Fisher expects energy-performance dashboards, PUE- and TB/W-based SLAs, and sustainability-linked contracts become standard procurement terms. For the channel, this is more than a technical metric. For Fisher, this is an opportunity to align storage innovation with national energy goals, prove tangible ROI, and demonstrate that smarter data infrastructure is the foundation of AI competitiveness across the region.
The next trend will most likely see subscription models rise or fall on the strength of their promises. For Fisher, the shift from Capex to Opex has already reshaped how technology is bought and sold, but in 2026, flexibility alone won’t cut it. Customers have grown weary of “as-a-service” models that deliver little more than recurring bills. The focus has shifted decisively from payment terms to performance outcomes.
“Enterprises now demand transparency, accountability, and service-level guarantees they can actually measure. Predictability, uptime, and ROI are the new expectations – not the exceptions. Vendors offering vague commitments or complex renewals will quickly lose trust. For the channel, this marks a defining shift: success will come from co-delivering measurable outcomes, not just provisioning technology. Partners who can back their services with clear SLAs, proactive optimisation, and verifiable results will stand apart in a crowded market. In 2026, credibility will hinge on one thing-whether the promises behind every subscription truly deliver,” he said.
Lastly, Fisher foresees virtualization upheaval to redefine modern infrastructure in 2026. He pointed out that the virtualization landscape is undergoing a seismic shift. With rising costs, evolving licensing models, and the rapid growth of container-native environments, enterprises are reassessing how and where their applications run.
“Across industries, this rethink is driving a move toward more open, flexible, and scalable platforms that align better with modern workloads and budgets. In 2026, Kubernetes will move from being the domain of developers to the foundation of enterprise infrastructure. The ability to run both virtual machines (VMs) and containers on a single, unified platform is reshaping how organisations build, deploy, and scale applications,” said Fisher.
With analysts estimating that more than 80% of enterprises plan to migrate or modernize their VMs on Kubernetes within the next two years, Fisher stated that a shift that represents both disruption and opportunity.

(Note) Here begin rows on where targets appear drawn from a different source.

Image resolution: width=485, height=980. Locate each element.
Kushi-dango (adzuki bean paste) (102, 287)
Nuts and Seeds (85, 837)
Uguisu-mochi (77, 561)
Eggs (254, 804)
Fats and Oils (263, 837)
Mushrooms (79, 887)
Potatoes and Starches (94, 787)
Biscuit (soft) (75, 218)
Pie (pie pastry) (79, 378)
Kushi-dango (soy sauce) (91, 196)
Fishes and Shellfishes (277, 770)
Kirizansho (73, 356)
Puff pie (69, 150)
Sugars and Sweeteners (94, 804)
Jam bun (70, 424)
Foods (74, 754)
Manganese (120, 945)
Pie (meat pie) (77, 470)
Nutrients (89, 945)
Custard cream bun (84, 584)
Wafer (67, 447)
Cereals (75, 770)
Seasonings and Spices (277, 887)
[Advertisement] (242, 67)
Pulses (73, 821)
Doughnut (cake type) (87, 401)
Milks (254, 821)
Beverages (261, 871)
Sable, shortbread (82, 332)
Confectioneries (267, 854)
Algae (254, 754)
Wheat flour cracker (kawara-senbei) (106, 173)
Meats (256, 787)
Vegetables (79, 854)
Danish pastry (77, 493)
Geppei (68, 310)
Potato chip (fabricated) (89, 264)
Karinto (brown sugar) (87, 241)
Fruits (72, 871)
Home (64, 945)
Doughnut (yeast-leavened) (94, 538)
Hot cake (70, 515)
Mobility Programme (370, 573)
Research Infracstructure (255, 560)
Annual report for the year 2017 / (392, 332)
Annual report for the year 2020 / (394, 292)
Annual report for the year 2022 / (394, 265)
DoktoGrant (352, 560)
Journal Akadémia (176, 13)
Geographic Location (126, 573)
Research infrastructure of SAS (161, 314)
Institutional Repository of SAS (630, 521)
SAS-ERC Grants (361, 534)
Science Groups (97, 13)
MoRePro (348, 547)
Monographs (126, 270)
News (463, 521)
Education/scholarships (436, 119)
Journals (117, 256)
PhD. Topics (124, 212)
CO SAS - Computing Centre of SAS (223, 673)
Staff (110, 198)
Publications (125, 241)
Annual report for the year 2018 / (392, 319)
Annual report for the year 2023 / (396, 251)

“For the channel, this marks a defining moment. Customers need trusted partners to help them navigate hybrid architectures, integrate data management across VMs and containers, and maintain performance and resiliency at scale. Those who can design Kubernetes-ready, flash-optimized architectures and deliver migration-as-a-service models will lead this transformation. In 2026, success in virtualization will be defined not by what partners sell, but by how they empower customers to modernize on their own terms – simplifying complexity, accelerating innovation, and ensuring continuity through change,” he concluded.